Specs on the dual-SIM Nokia X are modest. It has a 4-inch screen with an 800x480-pixel resolution, a 1GZH dual-core Qualcomm Snapdragon processor, and Assisted GPS. Beneath the display, you navigate the screen with the Home button that doubles as a Back button. The phone measures 10 millimeters thick (0.39 inch) around the middle, which is pretty typical, if not a bit thicker than a lot of premium phones (but hey, it stands upright!)

The X gives you something to grab onto, weighing in at 4.5 ounces (128.66 grams) and measuring 0.4-inch thick.

The X, left, with its big brother the XL.

While there is a 3-megapixel camera, it uses fixed focus and the phone doesn't include a flash. That's normal for ultra-affordable Nokia phones like this -- after all, at 89 euros something has to give -- but it would still be nice to have. Nokia gives the X a rated battery life of 10.3 hours talk time over 3G on a 1,500mAh battery. Storage space is short at just 4GB, but you can expand storage with a microSD card slot up to 32GB.

Perhaps the Nokia X felt like a cobbled-together approach in the brief period of time I had to play with because I'm familiar with the separate parts. But since I am familiar with Asha and Windows Phone navigation, it was pretty easy to locate apps and customize the home screen. The menus don't run deep enough to get lost, but there are still settings and customization options to dive into -- and intrepid Android followers can also sideload apps to customize the phone, in theory.

Who's it for, anyway, and can it compete?
Although it may run Android underneath all the layers, the Nokia X and X+ aren't really Android phones. They deliberately don't look the same and don't feel the same. As such, these aren't phones for fans in search of a budget Android device.

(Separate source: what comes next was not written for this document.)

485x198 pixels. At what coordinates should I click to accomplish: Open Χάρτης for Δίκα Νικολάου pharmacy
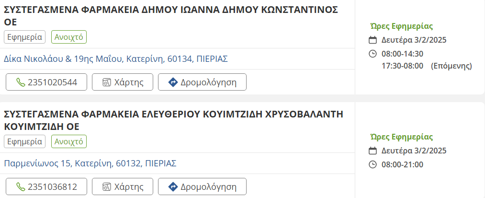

The 89 euros Nokia X ships in the first week of March, and Nokia has a specific audience in mind. (Psst! It isn't Android users.) First-time smartphone owners make up Nokia's dream demographic, with 22-year-olds in the center of the target. (The X+ costs 99 euros and the XL will cost 109 Euros. Both phones will sell in early Q2.)

The Nokia X, X+, and XL aren't coming to countries where high-end smartphones reign supreme. For instance, it isn't touching the US, Korea, or Japan. Specifically, Nokia will pump the Nokia X into Asian countries like China, Thailand, Indonesia, and Vietnam, as well as Egypt, India, Pakistan, Russia, Poland, Brazil, and Mexico.

It's there that Nokia will fare the best chances of fighting traditional Android handset-makers releasing budget phones. And yes, it'll compete against low-cost BlackBerry and even Nokia's own budget Windows phones.

If Nokia highlights the Android story at all, I suspect it will be to point out that the phone has cool apps, just like most Android phones, but Nokia's intention to further its own platform -- and some of Microsoft's cloud services -- remains at the center. The OS is so customized, that the Nokia X family isn't selling Android, Asha, or Windows Phone OS; instead, Nokia has to lure first-timers to a hybrid model that's loosely connected to all three. And despite the price, that could prove to be a harder sell.